> _Recorded information_
::::
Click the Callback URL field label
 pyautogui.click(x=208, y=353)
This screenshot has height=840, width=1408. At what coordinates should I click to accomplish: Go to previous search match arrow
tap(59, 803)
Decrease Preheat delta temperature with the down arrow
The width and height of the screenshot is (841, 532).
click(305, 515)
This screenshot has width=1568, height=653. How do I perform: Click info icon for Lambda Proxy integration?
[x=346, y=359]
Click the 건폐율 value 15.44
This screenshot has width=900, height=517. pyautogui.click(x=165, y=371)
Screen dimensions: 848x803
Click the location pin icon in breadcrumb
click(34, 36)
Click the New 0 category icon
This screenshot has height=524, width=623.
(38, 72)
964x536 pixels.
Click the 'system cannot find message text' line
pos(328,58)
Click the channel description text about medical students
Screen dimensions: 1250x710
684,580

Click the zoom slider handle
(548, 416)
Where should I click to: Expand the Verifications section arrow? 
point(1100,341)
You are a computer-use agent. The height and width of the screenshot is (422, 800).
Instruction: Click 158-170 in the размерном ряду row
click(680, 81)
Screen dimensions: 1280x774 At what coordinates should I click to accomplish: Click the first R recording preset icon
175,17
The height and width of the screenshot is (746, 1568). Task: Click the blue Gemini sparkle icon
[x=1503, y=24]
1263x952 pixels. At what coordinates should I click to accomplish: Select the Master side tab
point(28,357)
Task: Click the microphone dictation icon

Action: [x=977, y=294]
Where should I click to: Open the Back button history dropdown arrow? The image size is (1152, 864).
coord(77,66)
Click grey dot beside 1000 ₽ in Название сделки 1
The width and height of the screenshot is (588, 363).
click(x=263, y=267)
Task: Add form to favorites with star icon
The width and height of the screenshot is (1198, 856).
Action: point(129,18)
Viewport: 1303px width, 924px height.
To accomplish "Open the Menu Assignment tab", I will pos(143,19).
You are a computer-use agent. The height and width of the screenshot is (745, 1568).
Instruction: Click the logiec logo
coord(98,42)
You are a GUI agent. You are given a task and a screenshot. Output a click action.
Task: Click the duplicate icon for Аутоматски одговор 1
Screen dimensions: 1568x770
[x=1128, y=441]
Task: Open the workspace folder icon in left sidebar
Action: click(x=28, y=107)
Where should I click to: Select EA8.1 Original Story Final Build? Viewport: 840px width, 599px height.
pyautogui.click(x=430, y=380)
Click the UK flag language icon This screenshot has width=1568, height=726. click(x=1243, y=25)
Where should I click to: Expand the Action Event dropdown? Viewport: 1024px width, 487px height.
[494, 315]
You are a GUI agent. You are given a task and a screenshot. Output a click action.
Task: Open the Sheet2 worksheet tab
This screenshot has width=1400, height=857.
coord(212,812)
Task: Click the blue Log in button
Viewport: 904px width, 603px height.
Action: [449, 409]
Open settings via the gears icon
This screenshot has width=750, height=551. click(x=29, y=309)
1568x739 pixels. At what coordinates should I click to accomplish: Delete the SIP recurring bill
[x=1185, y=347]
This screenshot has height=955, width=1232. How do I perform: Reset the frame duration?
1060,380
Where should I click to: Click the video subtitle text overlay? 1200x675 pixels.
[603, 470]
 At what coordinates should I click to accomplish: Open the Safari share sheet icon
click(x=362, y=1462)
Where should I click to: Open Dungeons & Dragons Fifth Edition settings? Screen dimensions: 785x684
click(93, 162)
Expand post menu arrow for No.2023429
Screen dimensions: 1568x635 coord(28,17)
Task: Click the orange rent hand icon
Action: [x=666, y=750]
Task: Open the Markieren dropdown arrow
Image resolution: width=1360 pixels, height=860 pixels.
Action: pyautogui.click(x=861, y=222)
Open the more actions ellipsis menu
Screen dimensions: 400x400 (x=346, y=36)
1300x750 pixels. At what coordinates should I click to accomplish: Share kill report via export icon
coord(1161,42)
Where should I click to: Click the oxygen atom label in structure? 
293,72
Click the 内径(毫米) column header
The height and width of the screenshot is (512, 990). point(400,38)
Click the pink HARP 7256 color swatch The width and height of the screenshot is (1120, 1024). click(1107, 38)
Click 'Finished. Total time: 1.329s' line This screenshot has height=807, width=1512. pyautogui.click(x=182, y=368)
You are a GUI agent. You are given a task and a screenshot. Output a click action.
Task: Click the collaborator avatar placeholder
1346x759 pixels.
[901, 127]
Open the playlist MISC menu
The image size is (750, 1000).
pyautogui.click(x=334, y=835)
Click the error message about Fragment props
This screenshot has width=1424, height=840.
::::
> _Given request_
Please extract every line of the material above that holds the word "Instruction" and copy each one out.

> _Response for this exercise_
Instruction: Click 158-170 in the размерном ряду row
Instruction: Click the logiec logo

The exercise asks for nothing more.